Enfin, le juge Hunt s'est basé sur un interprétation étroite de l'article 9, laquelle découlait de contexte historique dans lequel l'article avait été édicté à l'origine. Il a correctement dégagé le tort que l'on cherchait à réparer en 1689 comme étant, entre autres, l'assertion par les cours du Roi relativement à un droit de tenir un membre du Parlement criminellement ou légalement responsable pour ce qui avait fait ou dit au Parlement. Il en a déduit le principe selon lequel l'article 9 ne s'appliquait qu'aux affaires où on demande à une cour d'assujettir l'auteur d'une déclaration à une responsabilité légale pour ce qu'il a dit au Parlement. Cette opinion écarte le concept fondamental sous-tendant l'article 9, c.-à-d. la nécessité de veiller autant que possible à ce qu'un membre de la législature et les témoins devant les comités de la Chambre puissent parler librement sans craindre que ce qu'ils disent sera plus tard retenu contre eux devant les cours. L'intérêt public important protégé par un tel privilège est de veiller à ce que, au moment de parler, le membe ou le témoin ne soit pas empêché de déclarer pleinement et librement ce qu'il a à dire. S'il existait des exceptions permettant de contester par la suite ses déclarations, in ne saurait pas, au moment de parler au Parlement, si ce qu'il dit ferait par la suite l'objet d'une contestation. Il n'aurait donc pas la confiance que le privilège vise à protéger. [Non souligné dans l'original.]

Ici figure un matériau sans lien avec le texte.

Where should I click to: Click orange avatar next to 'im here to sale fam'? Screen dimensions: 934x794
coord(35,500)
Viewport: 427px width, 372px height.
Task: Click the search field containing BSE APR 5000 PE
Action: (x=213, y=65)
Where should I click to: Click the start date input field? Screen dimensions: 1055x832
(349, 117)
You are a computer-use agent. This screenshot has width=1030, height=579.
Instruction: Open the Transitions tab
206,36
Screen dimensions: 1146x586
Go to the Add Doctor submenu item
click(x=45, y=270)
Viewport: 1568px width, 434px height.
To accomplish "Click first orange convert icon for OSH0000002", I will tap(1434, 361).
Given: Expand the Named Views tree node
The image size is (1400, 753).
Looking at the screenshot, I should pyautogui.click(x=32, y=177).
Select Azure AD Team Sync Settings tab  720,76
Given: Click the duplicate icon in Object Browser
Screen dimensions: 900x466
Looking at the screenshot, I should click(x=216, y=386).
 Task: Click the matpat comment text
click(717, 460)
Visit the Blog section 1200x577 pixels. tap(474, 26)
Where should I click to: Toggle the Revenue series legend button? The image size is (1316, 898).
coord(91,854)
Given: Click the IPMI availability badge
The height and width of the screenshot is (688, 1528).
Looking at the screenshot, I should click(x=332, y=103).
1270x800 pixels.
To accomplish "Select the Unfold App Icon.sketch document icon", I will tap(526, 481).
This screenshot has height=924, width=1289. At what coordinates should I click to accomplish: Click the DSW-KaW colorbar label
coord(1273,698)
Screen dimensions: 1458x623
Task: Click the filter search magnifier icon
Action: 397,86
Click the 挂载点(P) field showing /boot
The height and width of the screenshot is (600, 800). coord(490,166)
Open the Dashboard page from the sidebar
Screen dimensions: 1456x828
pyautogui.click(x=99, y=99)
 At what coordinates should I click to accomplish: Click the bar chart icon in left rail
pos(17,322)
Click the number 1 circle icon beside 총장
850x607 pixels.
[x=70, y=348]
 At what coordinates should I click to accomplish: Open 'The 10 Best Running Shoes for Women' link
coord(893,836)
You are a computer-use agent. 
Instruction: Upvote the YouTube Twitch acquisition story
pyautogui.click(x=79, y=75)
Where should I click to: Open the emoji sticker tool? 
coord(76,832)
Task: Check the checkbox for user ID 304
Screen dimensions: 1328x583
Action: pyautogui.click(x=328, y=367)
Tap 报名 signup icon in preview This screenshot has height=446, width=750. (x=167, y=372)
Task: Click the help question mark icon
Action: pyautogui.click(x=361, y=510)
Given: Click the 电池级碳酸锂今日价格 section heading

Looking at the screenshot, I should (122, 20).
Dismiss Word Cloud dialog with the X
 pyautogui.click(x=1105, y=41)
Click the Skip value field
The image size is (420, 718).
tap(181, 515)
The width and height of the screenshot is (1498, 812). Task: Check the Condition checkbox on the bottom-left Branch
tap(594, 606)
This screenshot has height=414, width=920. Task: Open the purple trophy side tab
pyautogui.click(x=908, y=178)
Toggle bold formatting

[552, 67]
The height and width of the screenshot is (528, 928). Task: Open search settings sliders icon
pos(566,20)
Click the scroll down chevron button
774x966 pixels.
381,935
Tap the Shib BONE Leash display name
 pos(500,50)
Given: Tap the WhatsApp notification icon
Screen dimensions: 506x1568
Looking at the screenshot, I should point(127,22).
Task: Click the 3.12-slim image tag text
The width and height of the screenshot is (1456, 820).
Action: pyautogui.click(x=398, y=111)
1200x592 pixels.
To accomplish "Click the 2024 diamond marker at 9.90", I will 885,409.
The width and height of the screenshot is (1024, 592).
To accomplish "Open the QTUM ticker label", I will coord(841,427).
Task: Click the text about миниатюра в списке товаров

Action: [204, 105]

[76]Lord Browne-Wilkinson a repris ces mots dans l'arrêt Hamilton v Al Fayed. Ainsi, pour lord Browne-Wilkinson, l'intérêt public qui est protégé par le privilège est de s'assurer qu'un témoin, au moment où il témoigne devant un comité parlementaire, n'est pas freiné de parler librement.

[77]Je suis de cet avis. Je crois qu'il est important pour la démocratie canadienne qu'un témoin puisse parler ouvertement devant un comité parlementaire. Cet objectif sera accompli s'il ne craint pas, au moment où il témoigne devant ce comité, que l'on puisse utiliser ses paroles par la suite pour le discréditer dans une autre instance, que celle-ci entraîne des conséquences légales ou non. C'est en lui donnant l'assurance qu'il est complètement protégé par le privilège et qu'il ne pourra être interrogé par la suite qu'il est plus probable qu'il parle avec confiance1.

[78]L'incertitude quant à la portée du privilège qui lui est accordé peut accentuer le sentiment de vulnérabilité d'un témoin et l'empêcher de s'exprimer ouvertement, ce qui réduirait évidemment l'efficacité des audiences devant les comités parlementaires.

[79]Bien sûr, une telle proposition est difficile à démontrer avec certitude (ce qui explique probablement la controverse sur le sujet), puisqu'il est évident que les réactions humaines peuvent varier d'un individu à l'autre. Je reconnais que chez certains, une protection complète peut les conduire à une fausse impression de sécurité.

[80]Malgré cela, la prudence m'invite à suivre l'avis des plus hauts tribunaux qui ont conclu à la nécessité d'étendre le privilège à toute instance: Prebble, et Hamilton v Al Fayed.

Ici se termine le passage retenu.